**Data:**
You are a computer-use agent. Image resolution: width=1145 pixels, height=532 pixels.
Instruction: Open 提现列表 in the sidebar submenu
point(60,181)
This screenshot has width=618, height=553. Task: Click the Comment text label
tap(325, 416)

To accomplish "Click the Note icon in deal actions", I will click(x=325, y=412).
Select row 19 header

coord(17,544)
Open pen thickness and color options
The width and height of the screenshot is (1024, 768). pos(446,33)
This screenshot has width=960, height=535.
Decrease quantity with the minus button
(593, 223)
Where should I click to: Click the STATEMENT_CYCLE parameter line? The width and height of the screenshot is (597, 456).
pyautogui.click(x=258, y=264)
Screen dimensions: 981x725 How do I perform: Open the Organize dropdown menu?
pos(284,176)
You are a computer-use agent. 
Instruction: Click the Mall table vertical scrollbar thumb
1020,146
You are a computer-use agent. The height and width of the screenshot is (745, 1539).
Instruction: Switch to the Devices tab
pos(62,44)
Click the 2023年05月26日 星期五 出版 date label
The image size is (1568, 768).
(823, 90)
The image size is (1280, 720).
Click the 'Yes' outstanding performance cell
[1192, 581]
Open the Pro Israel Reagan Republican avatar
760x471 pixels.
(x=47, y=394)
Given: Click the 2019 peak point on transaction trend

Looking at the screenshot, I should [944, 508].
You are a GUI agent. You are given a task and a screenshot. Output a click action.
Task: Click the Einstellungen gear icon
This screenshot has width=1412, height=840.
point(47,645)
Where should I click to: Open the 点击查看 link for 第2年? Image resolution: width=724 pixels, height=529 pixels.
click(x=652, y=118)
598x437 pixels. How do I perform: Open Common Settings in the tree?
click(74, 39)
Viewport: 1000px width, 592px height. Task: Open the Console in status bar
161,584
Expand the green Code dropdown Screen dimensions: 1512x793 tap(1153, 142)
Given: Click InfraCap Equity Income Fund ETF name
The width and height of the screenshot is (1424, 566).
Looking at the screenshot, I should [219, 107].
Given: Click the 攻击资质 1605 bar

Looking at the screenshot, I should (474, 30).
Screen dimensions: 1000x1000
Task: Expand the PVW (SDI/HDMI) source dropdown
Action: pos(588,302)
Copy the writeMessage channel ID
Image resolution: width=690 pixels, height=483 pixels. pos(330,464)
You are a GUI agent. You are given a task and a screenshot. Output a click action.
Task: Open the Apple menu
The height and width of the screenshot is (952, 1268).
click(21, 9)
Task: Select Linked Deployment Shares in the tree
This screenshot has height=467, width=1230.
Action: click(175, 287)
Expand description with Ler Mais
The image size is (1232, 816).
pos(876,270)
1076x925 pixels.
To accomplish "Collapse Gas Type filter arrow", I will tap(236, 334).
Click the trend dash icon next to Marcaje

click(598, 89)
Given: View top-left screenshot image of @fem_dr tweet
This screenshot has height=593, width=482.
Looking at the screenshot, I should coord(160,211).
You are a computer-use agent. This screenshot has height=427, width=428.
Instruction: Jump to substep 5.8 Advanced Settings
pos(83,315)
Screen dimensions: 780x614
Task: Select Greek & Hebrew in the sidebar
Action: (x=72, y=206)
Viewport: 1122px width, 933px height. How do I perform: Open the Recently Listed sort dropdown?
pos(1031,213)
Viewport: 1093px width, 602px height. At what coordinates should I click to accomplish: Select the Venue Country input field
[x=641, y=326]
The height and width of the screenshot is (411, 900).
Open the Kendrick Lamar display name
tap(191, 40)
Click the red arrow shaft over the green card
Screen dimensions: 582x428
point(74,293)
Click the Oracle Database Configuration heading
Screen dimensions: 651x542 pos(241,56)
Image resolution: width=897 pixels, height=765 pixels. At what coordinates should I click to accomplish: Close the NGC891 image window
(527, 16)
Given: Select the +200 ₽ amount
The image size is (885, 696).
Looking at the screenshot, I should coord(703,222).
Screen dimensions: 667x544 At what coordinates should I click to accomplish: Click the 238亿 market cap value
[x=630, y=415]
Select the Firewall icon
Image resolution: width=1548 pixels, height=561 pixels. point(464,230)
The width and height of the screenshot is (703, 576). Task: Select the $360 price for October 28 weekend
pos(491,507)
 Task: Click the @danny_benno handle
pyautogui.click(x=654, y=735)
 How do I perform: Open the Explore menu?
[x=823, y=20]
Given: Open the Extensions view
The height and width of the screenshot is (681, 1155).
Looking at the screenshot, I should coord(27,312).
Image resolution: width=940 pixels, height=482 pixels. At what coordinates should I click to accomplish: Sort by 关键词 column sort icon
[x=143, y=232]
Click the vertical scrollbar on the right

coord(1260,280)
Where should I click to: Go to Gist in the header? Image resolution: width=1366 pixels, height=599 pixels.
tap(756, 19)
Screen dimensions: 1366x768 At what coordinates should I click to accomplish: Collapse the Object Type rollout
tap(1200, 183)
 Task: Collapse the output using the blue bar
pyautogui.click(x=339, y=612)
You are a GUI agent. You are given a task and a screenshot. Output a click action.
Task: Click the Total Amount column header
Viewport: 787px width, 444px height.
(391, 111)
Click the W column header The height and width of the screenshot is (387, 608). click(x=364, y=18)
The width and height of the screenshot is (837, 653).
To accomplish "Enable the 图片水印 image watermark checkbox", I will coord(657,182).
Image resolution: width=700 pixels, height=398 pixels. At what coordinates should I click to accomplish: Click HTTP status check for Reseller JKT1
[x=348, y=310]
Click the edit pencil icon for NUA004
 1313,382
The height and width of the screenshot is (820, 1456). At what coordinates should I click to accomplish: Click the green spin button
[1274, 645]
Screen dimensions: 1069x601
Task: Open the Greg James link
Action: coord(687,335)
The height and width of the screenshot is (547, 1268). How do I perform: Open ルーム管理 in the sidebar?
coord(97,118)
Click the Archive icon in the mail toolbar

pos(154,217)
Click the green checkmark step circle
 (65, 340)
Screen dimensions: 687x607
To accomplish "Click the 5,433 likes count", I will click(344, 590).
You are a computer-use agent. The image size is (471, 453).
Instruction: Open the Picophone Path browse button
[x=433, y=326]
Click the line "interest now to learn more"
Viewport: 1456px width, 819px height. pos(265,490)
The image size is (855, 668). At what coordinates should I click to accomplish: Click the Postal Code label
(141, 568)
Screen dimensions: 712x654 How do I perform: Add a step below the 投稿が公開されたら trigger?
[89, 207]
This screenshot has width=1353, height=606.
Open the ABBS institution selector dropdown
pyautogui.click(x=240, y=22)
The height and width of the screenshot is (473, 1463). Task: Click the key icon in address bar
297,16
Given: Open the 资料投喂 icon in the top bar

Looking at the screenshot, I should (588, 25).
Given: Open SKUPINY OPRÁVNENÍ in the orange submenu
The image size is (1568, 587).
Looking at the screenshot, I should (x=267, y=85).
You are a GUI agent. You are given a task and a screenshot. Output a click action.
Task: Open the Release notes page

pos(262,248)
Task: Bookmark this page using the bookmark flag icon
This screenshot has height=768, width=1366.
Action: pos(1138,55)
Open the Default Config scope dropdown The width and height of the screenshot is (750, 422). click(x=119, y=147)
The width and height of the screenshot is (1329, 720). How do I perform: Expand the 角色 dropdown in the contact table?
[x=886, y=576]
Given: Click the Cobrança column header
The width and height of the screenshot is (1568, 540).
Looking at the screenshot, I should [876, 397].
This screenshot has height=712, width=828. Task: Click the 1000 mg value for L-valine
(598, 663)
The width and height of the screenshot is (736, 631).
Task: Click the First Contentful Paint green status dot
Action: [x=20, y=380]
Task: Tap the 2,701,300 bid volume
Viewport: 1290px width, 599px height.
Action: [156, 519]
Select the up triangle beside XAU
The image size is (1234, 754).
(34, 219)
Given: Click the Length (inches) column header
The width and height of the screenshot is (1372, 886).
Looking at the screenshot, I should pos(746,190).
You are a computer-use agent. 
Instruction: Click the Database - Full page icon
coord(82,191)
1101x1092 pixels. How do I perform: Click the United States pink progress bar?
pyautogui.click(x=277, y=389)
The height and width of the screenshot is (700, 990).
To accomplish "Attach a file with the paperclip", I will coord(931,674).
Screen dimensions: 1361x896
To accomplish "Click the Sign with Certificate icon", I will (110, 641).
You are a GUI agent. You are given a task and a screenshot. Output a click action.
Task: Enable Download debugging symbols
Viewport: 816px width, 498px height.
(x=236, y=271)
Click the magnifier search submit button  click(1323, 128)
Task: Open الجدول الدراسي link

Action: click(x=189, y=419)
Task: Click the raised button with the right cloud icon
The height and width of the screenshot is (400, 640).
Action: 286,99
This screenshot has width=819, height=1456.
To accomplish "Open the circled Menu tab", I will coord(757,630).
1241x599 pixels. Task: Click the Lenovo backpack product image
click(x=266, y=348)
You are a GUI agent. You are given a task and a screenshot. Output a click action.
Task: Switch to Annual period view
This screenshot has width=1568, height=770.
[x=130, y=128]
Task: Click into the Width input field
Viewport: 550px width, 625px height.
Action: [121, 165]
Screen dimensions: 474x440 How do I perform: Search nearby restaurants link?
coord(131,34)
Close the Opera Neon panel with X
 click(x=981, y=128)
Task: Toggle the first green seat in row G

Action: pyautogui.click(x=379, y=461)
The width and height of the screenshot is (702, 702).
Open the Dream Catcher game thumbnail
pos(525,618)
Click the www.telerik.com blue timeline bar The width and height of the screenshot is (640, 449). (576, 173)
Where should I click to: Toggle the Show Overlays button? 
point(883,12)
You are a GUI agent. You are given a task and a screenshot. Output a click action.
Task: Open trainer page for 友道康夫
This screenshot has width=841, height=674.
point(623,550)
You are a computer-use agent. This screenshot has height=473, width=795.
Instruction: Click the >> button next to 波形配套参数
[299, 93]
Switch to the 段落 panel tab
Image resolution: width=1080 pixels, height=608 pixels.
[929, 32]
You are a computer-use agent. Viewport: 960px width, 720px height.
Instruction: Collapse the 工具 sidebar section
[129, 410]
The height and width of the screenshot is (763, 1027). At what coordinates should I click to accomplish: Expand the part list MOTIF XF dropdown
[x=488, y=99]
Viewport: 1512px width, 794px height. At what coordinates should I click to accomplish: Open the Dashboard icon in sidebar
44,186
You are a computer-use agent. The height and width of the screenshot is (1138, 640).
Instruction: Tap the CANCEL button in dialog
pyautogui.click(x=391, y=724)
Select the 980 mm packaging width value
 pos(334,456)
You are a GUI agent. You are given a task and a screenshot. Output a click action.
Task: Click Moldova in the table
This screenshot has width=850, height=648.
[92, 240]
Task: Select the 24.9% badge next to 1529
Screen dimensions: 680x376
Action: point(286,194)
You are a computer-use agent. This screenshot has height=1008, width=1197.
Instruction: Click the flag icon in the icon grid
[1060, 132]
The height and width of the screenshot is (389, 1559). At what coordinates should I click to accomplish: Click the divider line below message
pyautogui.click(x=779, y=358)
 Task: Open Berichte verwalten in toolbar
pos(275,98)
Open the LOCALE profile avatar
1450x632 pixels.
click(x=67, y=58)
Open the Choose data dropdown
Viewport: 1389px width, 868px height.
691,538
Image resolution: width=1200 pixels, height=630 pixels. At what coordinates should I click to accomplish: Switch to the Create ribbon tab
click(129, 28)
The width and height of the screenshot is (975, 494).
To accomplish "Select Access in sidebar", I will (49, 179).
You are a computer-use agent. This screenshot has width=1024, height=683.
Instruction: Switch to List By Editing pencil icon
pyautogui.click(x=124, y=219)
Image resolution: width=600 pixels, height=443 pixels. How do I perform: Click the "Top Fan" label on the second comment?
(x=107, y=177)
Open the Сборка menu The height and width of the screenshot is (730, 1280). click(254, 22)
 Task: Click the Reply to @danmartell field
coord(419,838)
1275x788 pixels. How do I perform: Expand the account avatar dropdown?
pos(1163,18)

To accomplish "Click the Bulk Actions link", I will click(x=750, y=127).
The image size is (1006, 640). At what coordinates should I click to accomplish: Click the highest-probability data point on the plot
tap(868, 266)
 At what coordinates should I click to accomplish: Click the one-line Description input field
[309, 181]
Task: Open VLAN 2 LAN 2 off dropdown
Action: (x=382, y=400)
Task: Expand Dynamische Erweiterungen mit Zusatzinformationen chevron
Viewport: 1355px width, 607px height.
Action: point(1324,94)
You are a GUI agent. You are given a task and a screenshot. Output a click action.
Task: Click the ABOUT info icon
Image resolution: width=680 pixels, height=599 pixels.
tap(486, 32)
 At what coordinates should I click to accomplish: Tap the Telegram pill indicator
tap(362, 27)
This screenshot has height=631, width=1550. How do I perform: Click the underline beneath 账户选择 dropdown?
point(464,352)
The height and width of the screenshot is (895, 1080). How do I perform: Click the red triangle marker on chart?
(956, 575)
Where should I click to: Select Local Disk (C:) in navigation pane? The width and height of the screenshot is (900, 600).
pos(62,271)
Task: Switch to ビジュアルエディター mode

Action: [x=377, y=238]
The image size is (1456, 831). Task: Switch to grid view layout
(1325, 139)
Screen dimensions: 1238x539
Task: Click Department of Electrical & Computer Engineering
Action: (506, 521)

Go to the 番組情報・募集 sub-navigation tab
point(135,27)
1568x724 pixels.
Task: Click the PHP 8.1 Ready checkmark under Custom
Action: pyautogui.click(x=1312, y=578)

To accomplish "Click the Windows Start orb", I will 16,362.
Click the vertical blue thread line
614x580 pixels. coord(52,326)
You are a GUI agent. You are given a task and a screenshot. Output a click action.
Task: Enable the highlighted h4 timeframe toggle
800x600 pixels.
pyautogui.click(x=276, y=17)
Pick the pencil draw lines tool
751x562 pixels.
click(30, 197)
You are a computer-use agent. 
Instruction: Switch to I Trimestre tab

**Task item:** Find "Task: Select Linked" in the entries above and copy that whole line exactly, then each line after it through the line that contains "1076x925 pixels.".

**Answer:**
Task: Select Linked Deployment Shares in the tree
This screenshot has height=467, width=1230.
Action: click(175, 287)
Expand description with Ler Mais
The image size is (1232, 816).
pos(876,270)
1076x925 pixels.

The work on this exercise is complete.